> Textauszug

Nichtrückkehrtage von Grenzgängern – oder: der Chorsänger in der Schweiz

Das Mitglied eines Opernchors ist „Künstler“ i.S. von Art. 17 Abs. 1 Satz 1 DBA-Schweiz 1971/2010.

Nichtrückkehrtage von Grenzgängern – oder:  der Chorsänger in der Schweiz

Das Besteuerungsrecht des Tätigkeitsstaats nach Art. 17 Abs. 1 Satz 1 DBA-Schweiz 1971/2010 umfasst auch die Vergütungsteile, welche dem Künstler für die Mitwirkung an Proben gezahlt werden, die der Vorbereitung der Auftritte vor Publikum dienen.

Für die Berechnung der „Nichtrückkehrtage“ gemäß Art. 15a Abs. 2 Satz 2 DBA-Schweiz 1971/2010 spielt es auch für die Veranlagungszeiträume vor 2015 keine Rolle, ob der Arbeitnehmer in dem betreffenden Kalenderjahr für einen oder für mehrere Arbeitgeber tätig gewesen ist[1].

Eine Übereinkunft zwischen den deutschen und den Schweizer Steuerbehörden (hier: Konsultationsvereinbarung mit der Eidgenössischen Steuerverwaltung zur einheitlichen Anwendung und Auslegung des Art. 15a DBA-Schweiz 1971 i.d.F. des Änderungsprotokolls vom 21.12 1992,[2]) bindet die Gerichte nicht (Bestätigung der ständigen Rechtsprechung). § 2 Abs. 2 AO (i.d.F. des JStG 2010) i.V.m. § 9 Abs. 1 KonsVerCHEV vom 20.12 2010[3] ändert daran nichts; § 2 Abs. 2 AO (i.d.F. des JStG 2010) genügt insoweit nicht den Bestimmtheitsanforderungen, die nach Art. 80 Abs. 1 GG an eine Verordnungsermächtigung zu stellen sind.

So unterfielen auch im hier vom Bundesfinanzhof entschiedenen Fall die vom klagenden Chorsänger vom Opernhaus A und von der B-Akademie bezogenen Einnahmen als Einkünfte aus nichtselbständiger Arbeit i.S. von § 19 Abs. 1 Satz 1 Nr. 1 EStG der Einkommensteuer:

Der Chorsänger hat im Streitjahr seinen Wohnsitz im Inland gehabt und ist daher gemäß § 1 Abs. 1 Satz 1 EStG mit seinem Welteinkommen unbeschränkt einkommensteuerpflichtig.

> Datenauszug
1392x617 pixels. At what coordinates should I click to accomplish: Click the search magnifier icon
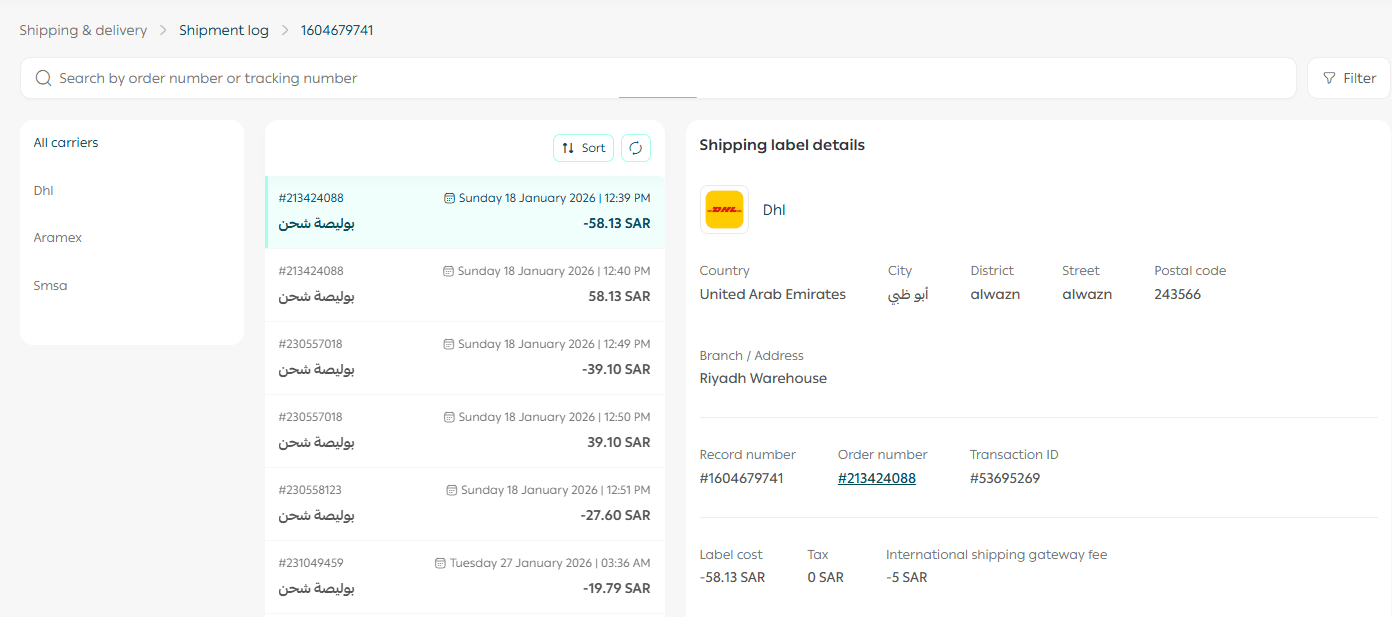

> Aufgabenstellung
Als welche Einkünfte werden die Einnahmen des Chorsängers vom Opernhaus A und von der B-Akademie im Text über den Chorsänger in der Schweiz eingeordnet?

> Ergebnis
Als Einkünfte aus nichtselbständiger Arbeit i.S. von § 19 Abs. 1 Satz 1 Nr. 1 EStG.